Iranians Open Shul in Garment District


With a new Torah in their arms, about 100 local Iranian Jewish businessmen sang Hebrew songs and danced down a busy street in downtown Los Angeles’s garment district June 13 to celebrate the official opening of a new synagogue, where many Iranians have their businesses.

As a DJ blasted Israeli music and kebab dinners were served, congregants packed the elegantly decorated 700-square-foot sanctuary, known as the “Downtown Synagogue,” to give thanks and pray. The shul is situated inside a store, alongside fabric outlets, on Cecilia Street, between Eighth and Ninth streets.

“Baruch Hashem, we are very pleased with the new synagogue,” said Avi Cohan, a local Iranian businessman who is one of the founders of the Downtown Synagogue. “It looks just amazing with the nice chairs, and it’s perfect for many of us who wanted a place for prayer at the end of the work day.”

Prior to the festivities, approximately 25 Iranian Jewish business owners gathered at a local textile warehouse, where they each pledged to donate between $260 and $1,500 for each of the last Hebrew letters Cohan was writing to complete the synagogue’s Torah. The Torah was made in Israel for the congregation, and funds still needed to be raised to cover the cost.

Cohan had reason to boast about the new synagogue, whose initial dozen or so congregants first began to assemble in his downtown office to recite Mincha and Arvit prayers nearly 12 years ago. The congregants formed the initial Downtown Synagogue because they were often unable to beat the rush hour traffic to arrive at daily services at synagogues in Beverly Hills and West Los Angeles.

“It’s very convenient for me, because sometimes during the week, I’m in downtown and need a place to pray, so I go there because there is always a minyan, and it’s close by,” said businessman Dara Abaei, an Iranian community activist.

Cohan and other founders said they wanted to create a place of spirituality, as well as a social center, in the business district, which also has an Iranian shul in the jewelry district, between Broadway and Hill streets.

“Our main goal was to little by little get businessmen in our community to close their businesses on Shabbat and bring them closer to God,” said Cohan. “Many are also, unfortunately, too busy during the day to make it to a synagogue to say the Kaddish on the anniversary of their parents’ deaths, so our synagogue provides them with a place to do that.”

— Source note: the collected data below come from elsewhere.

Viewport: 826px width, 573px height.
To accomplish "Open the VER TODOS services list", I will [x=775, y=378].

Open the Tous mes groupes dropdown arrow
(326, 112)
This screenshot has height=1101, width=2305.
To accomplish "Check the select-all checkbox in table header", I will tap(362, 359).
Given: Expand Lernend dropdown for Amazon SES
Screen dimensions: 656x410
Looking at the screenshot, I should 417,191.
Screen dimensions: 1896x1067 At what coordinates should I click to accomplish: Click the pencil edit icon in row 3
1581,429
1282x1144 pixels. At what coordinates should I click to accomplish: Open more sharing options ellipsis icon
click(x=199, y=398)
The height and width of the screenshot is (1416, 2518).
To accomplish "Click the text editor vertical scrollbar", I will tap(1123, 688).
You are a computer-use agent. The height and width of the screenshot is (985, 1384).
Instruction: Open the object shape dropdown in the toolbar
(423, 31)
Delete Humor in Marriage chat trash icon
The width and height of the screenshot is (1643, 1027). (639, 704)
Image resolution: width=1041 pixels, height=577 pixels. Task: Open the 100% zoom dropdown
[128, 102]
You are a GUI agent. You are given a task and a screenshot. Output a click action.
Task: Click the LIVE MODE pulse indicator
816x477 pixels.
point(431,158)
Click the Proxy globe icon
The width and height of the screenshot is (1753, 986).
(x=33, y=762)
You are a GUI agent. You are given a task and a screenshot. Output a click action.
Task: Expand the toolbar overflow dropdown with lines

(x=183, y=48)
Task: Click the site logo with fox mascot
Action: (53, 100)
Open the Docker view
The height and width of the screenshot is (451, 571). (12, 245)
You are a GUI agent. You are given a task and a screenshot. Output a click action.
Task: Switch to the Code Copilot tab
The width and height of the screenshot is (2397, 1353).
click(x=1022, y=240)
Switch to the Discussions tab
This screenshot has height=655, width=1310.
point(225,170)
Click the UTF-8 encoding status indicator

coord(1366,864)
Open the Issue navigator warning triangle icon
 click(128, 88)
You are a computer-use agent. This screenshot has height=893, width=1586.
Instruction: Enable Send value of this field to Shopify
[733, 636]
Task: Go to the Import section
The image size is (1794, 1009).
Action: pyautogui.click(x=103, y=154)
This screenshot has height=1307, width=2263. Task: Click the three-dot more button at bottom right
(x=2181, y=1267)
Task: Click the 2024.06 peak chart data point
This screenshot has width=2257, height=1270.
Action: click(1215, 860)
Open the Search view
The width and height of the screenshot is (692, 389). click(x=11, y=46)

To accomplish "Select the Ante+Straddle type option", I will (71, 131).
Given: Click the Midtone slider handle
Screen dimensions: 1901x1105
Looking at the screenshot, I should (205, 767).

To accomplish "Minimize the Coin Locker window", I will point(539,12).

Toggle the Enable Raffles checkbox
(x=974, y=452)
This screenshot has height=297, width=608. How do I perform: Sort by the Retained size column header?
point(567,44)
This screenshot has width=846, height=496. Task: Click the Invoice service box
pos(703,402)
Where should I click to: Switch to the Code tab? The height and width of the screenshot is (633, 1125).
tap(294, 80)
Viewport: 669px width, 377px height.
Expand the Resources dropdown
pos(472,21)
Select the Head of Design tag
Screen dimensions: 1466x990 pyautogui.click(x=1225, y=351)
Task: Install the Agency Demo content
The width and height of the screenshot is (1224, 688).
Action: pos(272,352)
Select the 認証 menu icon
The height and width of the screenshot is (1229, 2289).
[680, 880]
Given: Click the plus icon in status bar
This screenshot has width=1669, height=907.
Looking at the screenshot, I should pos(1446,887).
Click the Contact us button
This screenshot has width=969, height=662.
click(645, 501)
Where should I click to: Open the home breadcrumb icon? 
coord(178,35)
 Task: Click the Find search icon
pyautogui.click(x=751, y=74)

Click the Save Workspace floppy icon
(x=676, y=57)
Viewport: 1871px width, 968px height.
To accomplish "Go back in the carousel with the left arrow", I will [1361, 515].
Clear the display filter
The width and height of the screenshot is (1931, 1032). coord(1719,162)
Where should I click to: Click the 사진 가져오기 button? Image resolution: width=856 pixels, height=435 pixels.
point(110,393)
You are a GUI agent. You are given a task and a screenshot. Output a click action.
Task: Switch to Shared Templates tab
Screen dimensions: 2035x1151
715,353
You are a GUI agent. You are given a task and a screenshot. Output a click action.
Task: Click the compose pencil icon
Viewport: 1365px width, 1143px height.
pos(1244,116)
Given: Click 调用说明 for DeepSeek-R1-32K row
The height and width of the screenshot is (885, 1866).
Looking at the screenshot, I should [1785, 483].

Although the afternoon ceremony marked the official opening of the synagogue space, Cohan said congregants have unofficially been holding services at the Cecilia Street location for the last two years.

Contrary to most shuls, the Downtown Synagogue is open only on weekdays and closed on Saturdays and High Holidays. Between 50 to 60 people regularly attend. On Tuesdays, congregants also hear a devar Torah by Rabbi Yosef Shem Tov of the Torat Hayim Kohel in the Pico-Robertson area.

The move to create a formal space for the group began in 2003, when local Iranian businessmen Ezri Namvar and Solomon Rasetgar stepped forward to furnish the rent-free store situated inside a building they co-owned. Namvar and Rastegar recently sold the building housing the synagogue, but they said the current owner, who is not Jewish, has continued to permit the congregation to stay there without paying rent, Namvar said. The new owner was not available for comment.

Cohan said approximately $15,000 was raised through direct contributions. Unlike Ashkenazi Jews, who generally generate the revenue for synagogues through membership fees, Iranian Jews have traditionally raised such funds by auctioning off aliyot during services or asking individuals for direct donations.

Namvar said his family has always strived to keep Judaism alive in Los Angeles and worldwide by supporting Jewish groups, regardless of their specific denominations.

“Our passion is for Jewish education, and we try to help organizations that promote Jewish education, whether they are Orthodox, Reform or Conservative,” Namvar said.